▶ _EXERCISE GOAL_
Nothing in the records should change; write them all out exactly.

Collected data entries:
[Start of Attachment]
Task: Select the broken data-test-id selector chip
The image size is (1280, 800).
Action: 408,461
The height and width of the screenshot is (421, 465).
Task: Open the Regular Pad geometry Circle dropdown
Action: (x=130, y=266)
[End of Attachment]
▶ _ANSWER TO THE EXERCISE_
Task: Select the broken data-test-id selector chip
The image size is (1280, 800).
Action: 408,461
The height and width of the screenshot is (421, 465).
Task: Open the Regular Pad geometry Circle dropdown
Action: (x=130, y=266)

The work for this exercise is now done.